Di sisi impor, periode Januari hingga September 2025 menunjukkan nilai total 176,32 miliar dolar AS, meningkat 2,62 persen dibandingkan periode yang sama tahun lalu. Pudji merinci bahwa impor migas turun 11,21 persen menjadi 23,75 miliar dolar AS, sedangkan impor nonmigas naik 5,17 persen menjadi 152,58 miliar dolar AS. Peningkatan nilai impor secara kumulatif terutama disumbangkan oleh barang modal, yang mencapai 35,90 miliar dolar AS atau naik 19,13 persen, memberikan andil 3,36 persen terhadap peningkatan impor. Barang modal yang mencatat kenaikan signifikan meliputi mesin atau perlengkapan elektrik, mesin atau peralatan mekanis, serta kendaraan dan bagiannya.
Berbeda dengan barang modal, impor bahan baku penolong justru menurun 0,74 persen menjadi 124,40 miliar dolar AS, begitu pula impor barang konsumsi yang turun 2,06 persen menjadi 16,02 miliar dolar AS. Cina, Jepang, dan AS menjadi negara asal impor tertinggi dalam periode tersebut, sementara impor dari negara-negara ASEAN dan Uni Eropa mengalami penurunan.

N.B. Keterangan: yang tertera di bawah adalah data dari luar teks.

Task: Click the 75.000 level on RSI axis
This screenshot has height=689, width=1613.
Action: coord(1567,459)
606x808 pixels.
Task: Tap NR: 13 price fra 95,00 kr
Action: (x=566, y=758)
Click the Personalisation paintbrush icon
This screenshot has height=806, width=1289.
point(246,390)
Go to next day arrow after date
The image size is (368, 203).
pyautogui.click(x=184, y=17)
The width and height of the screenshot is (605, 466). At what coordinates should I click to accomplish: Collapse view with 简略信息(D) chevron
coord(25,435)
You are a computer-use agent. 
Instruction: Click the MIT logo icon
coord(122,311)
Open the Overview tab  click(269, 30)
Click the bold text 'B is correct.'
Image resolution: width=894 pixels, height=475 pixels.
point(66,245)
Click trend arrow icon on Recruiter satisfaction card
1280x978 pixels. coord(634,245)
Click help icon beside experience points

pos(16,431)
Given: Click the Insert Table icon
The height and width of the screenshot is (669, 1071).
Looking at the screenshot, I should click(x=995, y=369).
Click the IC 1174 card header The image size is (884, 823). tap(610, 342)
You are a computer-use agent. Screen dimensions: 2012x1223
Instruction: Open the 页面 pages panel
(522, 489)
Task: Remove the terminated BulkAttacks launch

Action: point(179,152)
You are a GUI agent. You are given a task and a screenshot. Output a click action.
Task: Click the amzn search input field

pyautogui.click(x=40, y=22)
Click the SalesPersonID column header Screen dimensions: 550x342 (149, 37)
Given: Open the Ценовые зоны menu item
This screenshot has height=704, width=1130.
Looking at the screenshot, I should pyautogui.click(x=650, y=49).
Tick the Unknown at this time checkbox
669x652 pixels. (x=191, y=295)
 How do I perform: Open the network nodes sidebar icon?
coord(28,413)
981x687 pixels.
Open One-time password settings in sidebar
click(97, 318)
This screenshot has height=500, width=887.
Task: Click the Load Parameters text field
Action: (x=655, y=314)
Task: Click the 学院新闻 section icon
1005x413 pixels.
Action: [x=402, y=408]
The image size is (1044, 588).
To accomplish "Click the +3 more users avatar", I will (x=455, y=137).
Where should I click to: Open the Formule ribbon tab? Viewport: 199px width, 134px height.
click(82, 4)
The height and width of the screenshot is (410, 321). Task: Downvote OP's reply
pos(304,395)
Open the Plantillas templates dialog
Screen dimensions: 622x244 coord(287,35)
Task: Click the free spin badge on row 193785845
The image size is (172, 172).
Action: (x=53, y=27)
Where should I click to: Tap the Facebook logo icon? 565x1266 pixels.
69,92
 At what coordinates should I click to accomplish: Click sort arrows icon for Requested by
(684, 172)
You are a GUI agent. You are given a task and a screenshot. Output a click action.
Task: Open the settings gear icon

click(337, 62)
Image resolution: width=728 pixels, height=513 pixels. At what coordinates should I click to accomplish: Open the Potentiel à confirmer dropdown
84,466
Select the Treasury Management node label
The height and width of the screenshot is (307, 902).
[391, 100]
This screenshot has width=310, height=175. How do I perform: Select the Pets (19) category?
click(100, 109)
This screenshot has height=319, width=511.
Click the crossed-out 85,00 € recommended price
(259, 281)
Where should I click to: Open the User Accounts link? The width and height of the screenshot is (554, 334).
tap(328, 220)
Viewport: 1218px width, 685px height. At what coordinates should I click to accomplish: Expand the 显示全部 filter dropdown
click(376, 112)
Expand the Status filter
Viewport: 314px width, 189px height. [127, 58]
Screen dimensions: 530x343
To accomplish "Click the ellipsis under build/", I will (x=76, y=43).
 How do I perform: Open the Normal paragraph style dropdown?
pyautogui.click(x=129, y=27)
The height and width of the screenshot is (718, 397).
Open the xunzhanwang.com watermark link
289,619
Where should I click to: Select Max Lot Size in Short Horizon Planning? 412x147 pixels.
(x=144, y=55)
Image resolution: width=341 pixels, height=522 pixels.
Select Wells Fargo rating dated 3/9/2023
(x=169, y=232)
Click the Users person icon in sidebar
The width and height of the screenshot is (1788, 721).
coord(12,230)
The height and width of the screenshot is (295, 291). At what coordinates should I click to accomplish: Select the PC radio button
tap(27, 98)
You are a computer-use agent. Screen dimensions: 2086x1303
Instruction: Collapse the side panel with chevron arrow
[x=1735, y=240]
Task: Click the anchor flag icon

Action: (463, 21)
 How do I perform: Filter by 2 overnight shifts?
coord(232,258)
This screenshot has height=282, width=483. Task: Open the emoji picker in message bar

Khusus untuk September 2025, total nilai impor mencapai 20,34 miliar dolar AS, naik 7,17 persen dibandingkan kondisi September 2024.

Petugas mengawasi proses bongkar muat peti kemas di Pelabuhan Ahmad Yani Ternate, Maluku Utara. – (ANTARA FOTO/Andri Saputra)
Perkembangan ekspor, impor, dan neraca perdagangan pada September 2025 dipengaruhi oleh berbagai faktor, salah satunya fluktuasi harga komoditas global. Pudji mengemukakan bahwa secara umum, harga komoditas menunjukkan variasi baik secara bulanan (mtm) maupun tahunan (yoy). Kenaikan harga secara bulanan dan tahunan terjadi pada kelompok logam mulia serta logam dan mineral, dengan peningkatan harga emas menjadi pendorong utama. Sebaliknya, harga komoditas energi, seperti minyak mentah dan batu bara, mengalami penurunan baik secara bulanan maupun tahunan. Sementara itu, harga komoditas pertanian menunjukkan penurunan secara bulanan tetapi meningkat secara tahunan, melengkapi dinamika kompleks yang membentuk kinerja perdagangan Indonesia.